Re: [PATCH V6 mlx5-next 08/15] vfio: Define device migration protocol v2

netdev.vger.kernel.org archive mirror
 help / color / mirror / Atom feed

From: Alex Williamson <alex.williamson@redhat.com>
To: Jason Gunthorpe <jgg@nvidia.com>
Cc: Yishai Hadas <yishaih@nvidia.com>,
	bhelgaas@google.com, saeedm@nvidia.com,
	linux-pci@vger.kernel.org, kvm@vger.kernel.org,
	netdev@vger.kernel.org, kuba@kernel.org, leonro@nvidia.com,
	kwankhede@nvidia.com, mgurtovoy@nvidia.com, maorg@nvidia.com
Subject: Re: [PATCH V6 mlx5-next 08/15] vfio: Define device migration protocol v2
Date: Wed, 2 Feb 2022 16:36:56 -0700	[thread overview]
Message-ID: <20220202163656.4c0cc386.alex.williamson@redhat.com> (raw)
In-Reply-To: <20220202002459.GP1786498@nvidia.com>

On Tue, 1 Feb 2022 20:24:59 -0400
Jason Gunthorpe <jgg@nvidia.com> wrote:

> On Tue, Feb 01, 2022 at 02:49:16PM -0700, Alex Williamson wrote:
> > On Tue, 1 Feb 2022 14:36:20 -0400
> > Jason Gunthorpe <jgg@nvidia.com> wrote:
> >   
> > > On Tue, Feb 01, 2022 at 10:04:08AM -0700, Alex Williamson wrote:
> > >   
> > > > Ok, let me parrot back to see if I understand.  -ENOTTY will be
> > > > returned if the ioctl doesn't exist, in which case device_state is
> > > > untouched and cannot be trusted.  At the same time, we expect the user
> > > > to use the feature ioctl to make sure the ioctl exists, so it would
> > > > seem that we've reclaimed that errno if we believe the user should
> > > > follow the protocol.    
> > > 
> > > I don't follow - the documentation says what the code does, if you get
> > > ENOTTY returned then you don't get the device_state too. Saying the
> > > user shouldn't have called it in the first place is completely
> > > correct, but doesn't change the device_state output.  
> > 
> > The documentation says "...the device state output is not reliable", and
> > I have to question whether this qualifies as a well specified,
> > interoperable spec with such language.  We're essentially asking users
> > to keep track that certain errnos result in certain fields of the
> > structure _maybe_ being invalid.  
> 
> So you are asking to remove "is not reliable" and just phrase is as:
> 
> "device_state is updated to the current value when -1 is returned,
> except when these XXX errnos are returned?
> 
> (actually userspace can tell directly without checking the errno - as
> if -1 is returned the device_state cannot be the requested target
> state anyhow)

If we decide to keep the existing code, then yes the spec should
indicate the device_state is invalid, not just unreliable for those
errnos, but I'm also of the opinion that returning an error condition
AND providing valid data in the return structure for all but a few
errnos and expecting userspace to get this correct is not a good API.
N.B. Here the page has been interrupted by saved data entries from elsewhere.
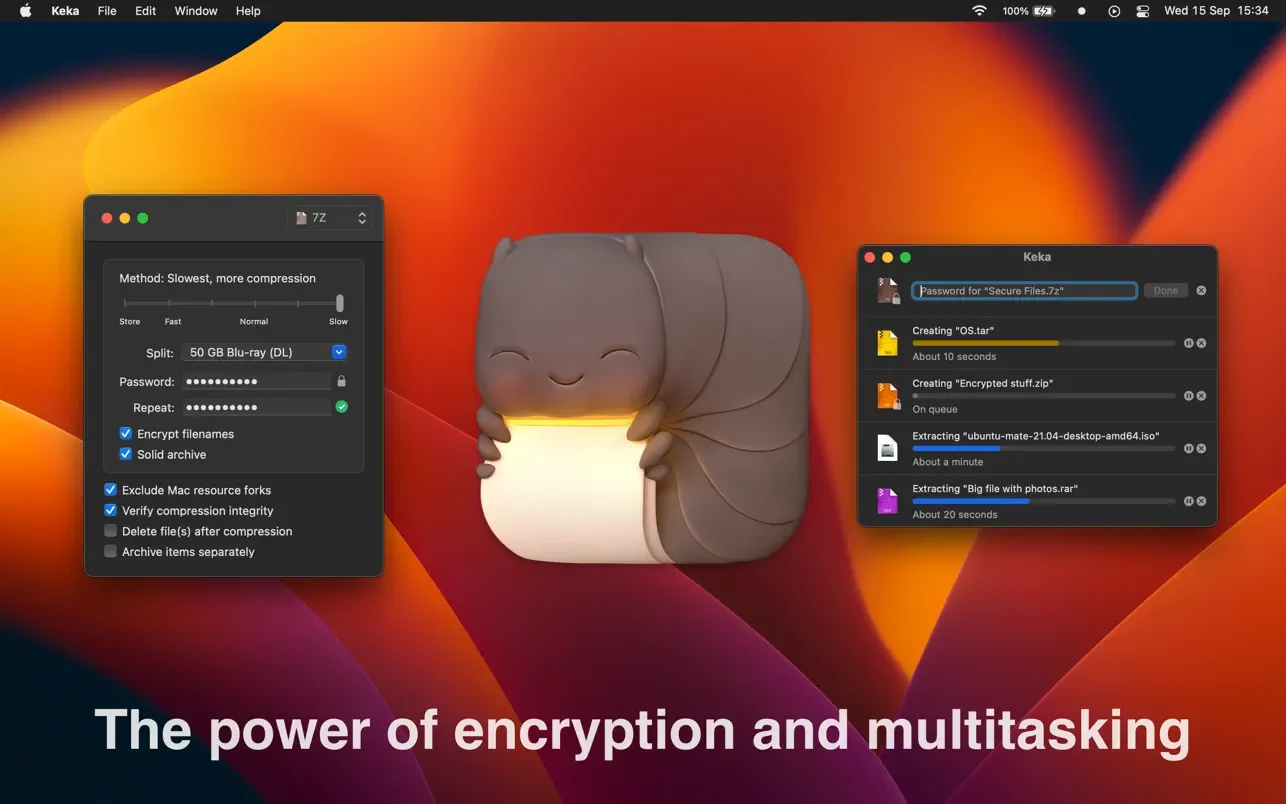Screen dimensions: 1286x804
Task: Click the purple RAR file icon
Action: click(x=887, y=501)
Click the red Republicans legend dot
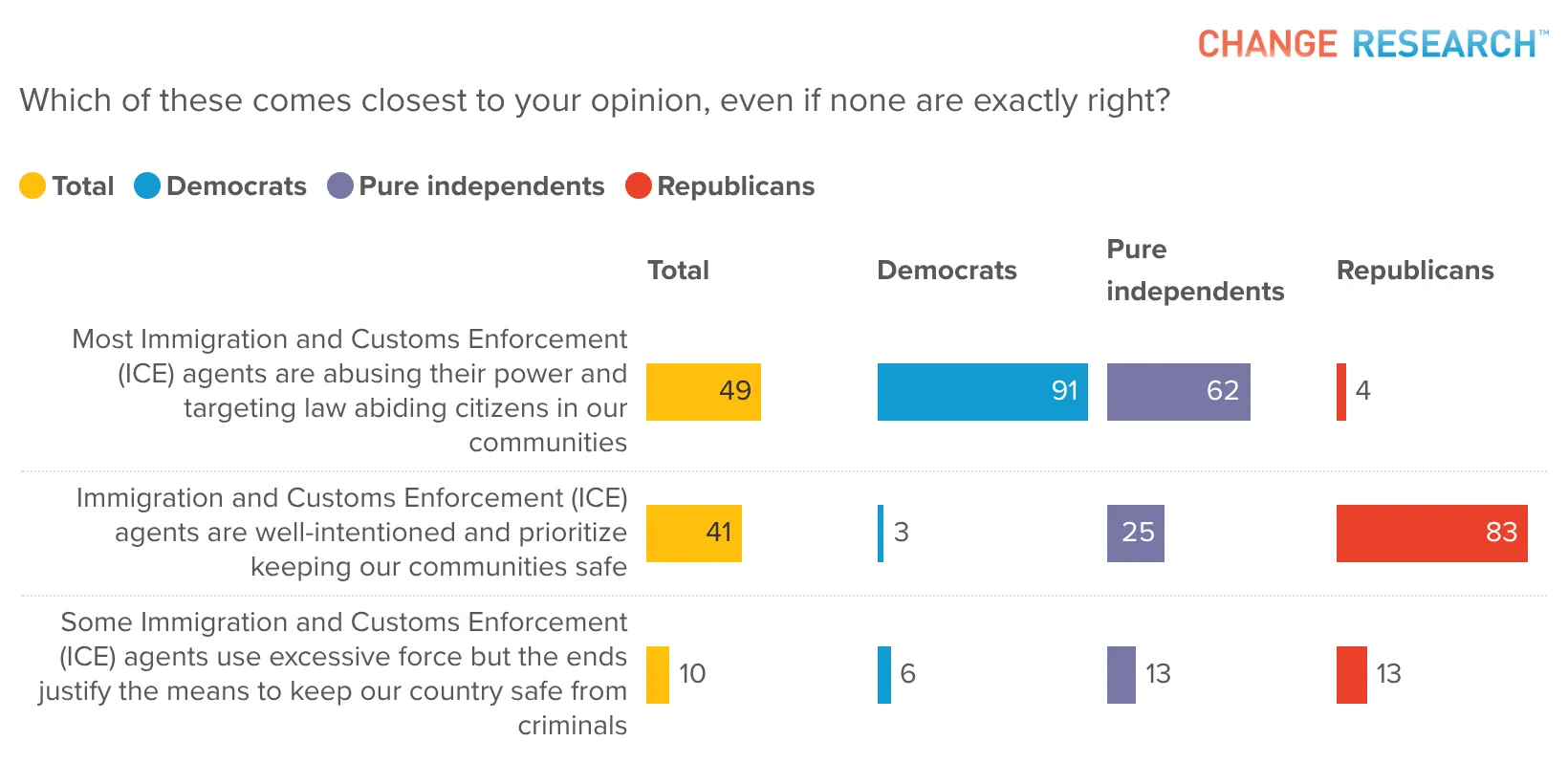The width and height of the screenshot is (1568, 763). click(639, 185)
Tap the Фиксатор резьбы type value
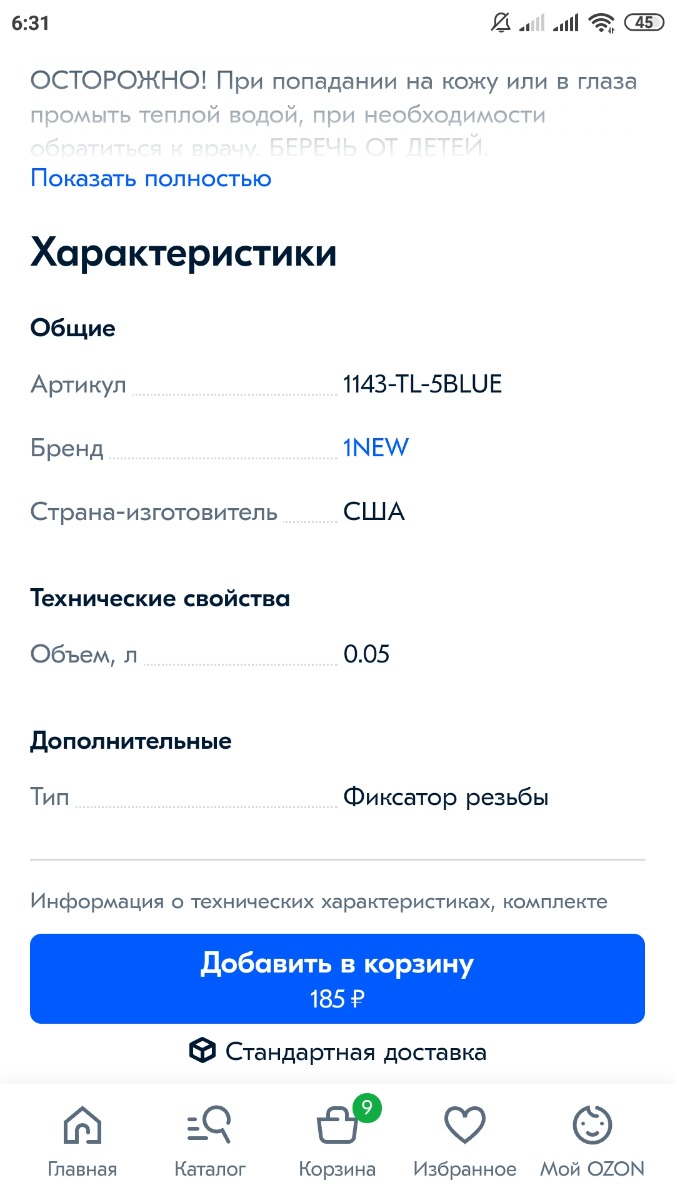The height and width of the screenshot is (1200, 675). point(446,798)

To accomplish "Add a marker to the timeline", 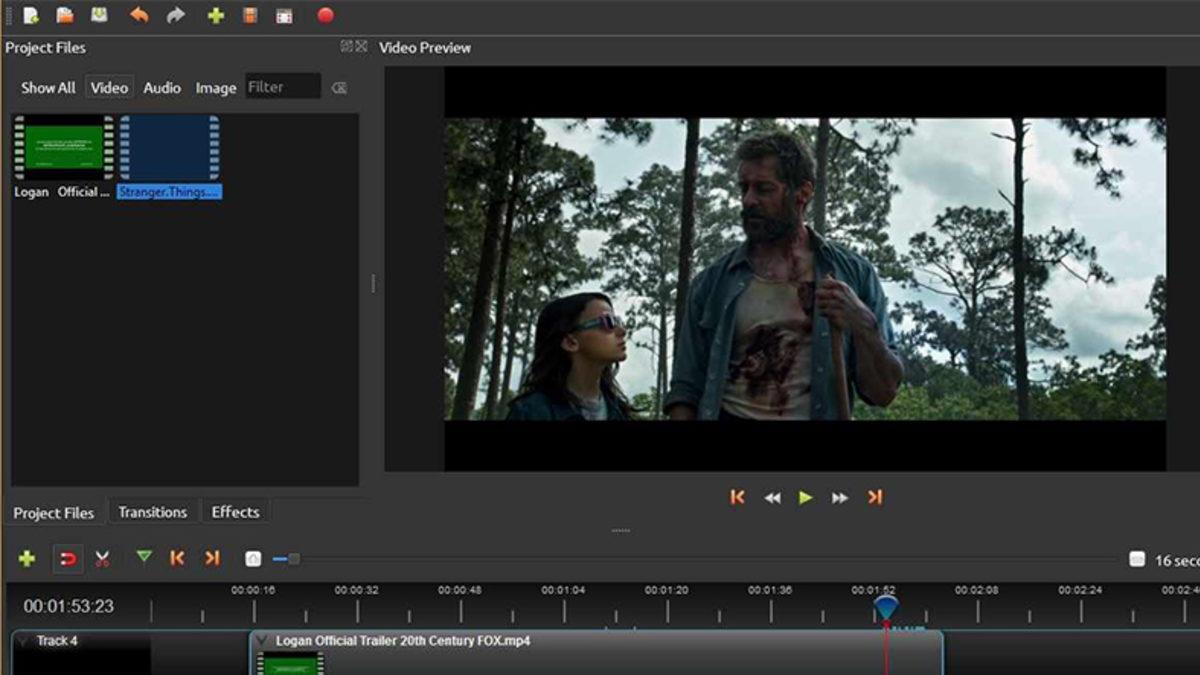I will [x=143, y=560].
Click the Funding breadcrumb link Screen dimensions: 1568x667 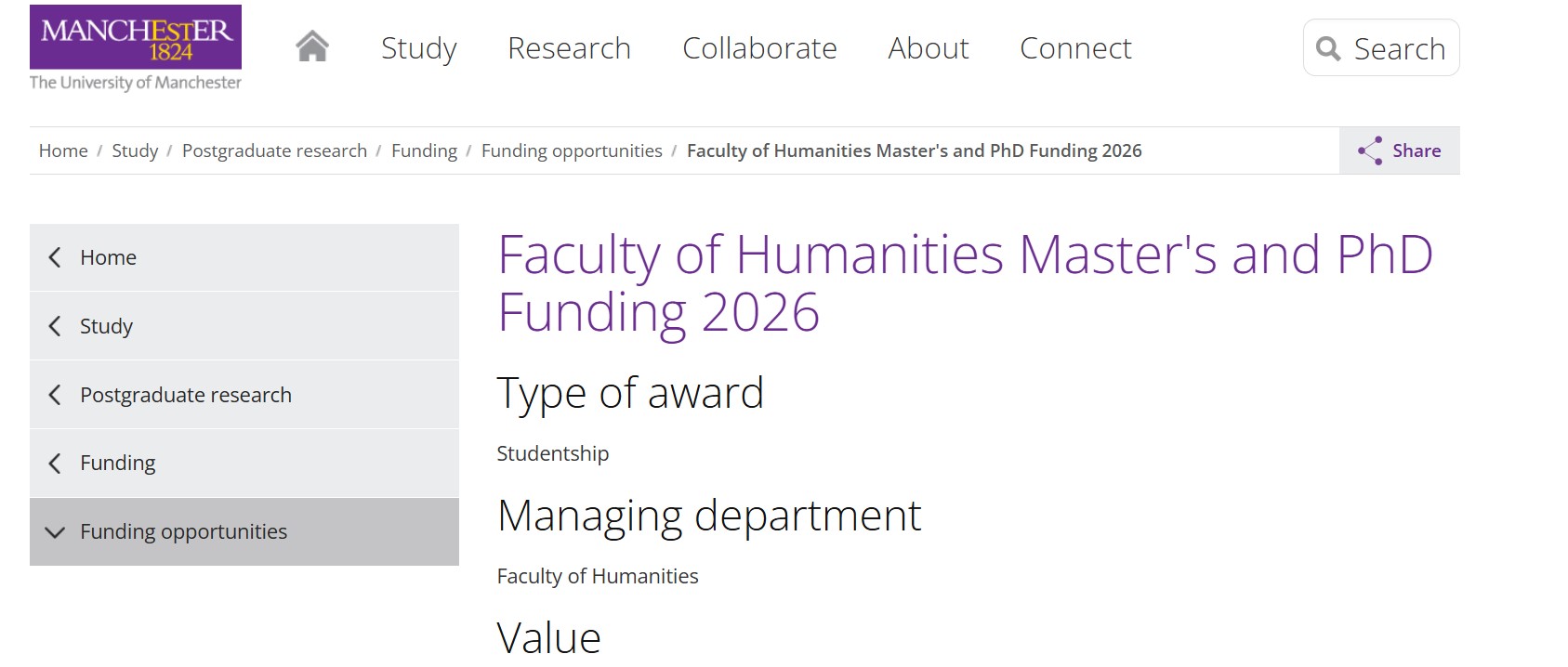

> > Now you're making me wonder how much I care to invest in semantic
> > arguments over extended errnos :-\  
> 
> Well, I know I don't :) We don't have consistency in the kernel and
> userspace is hard pressed to make any sense of it most of the time,
> IMHO. It just doesn't practically matter..
> 
> > > We don't know the device_state in the core code because it can only be
> > > read under locking that is controlled by the driver. I hope when we
> > > get another driver merged that we can hoist the locking, but right now
> > > I'm not really sure - it is a complicated lock.  
> > 
> > The device cannot self transition to a new state, so if the core were
> > to serialize this ioctl then the device_state provided by the driver is
> > valid, regardless of its internal locking.  
> 
> It is allowed to transition to RUNNING due to reset events it captures
> and since we capture the reset through the PCI hook, not from VFIO,
> the core code doesn't synchronize well. See patch 14

Looking... your .reset_done() function sets a deferred_reset flag and
attempts to grab the state_mutex.  If there's contention on that mutex,
exit since the lock holder will perform the state transition when
dropping that mutex, otherwise reset_done will itself drop the mutex to
do that state change.  The reset_lock assures that we cannot race as the
state_mutex is being released.

So the scenario is that the user MUST be performing a reset coincident
to accessing the device_state and the solution is that the user's
SET_STATE returns success and a new device state that's already bogus
due to the reset.  Why wouldn't the solution here be to return -EAGAIN
to the user or reattempt the SET_STATE since the user is clearly now
disconnected from the actual device_state?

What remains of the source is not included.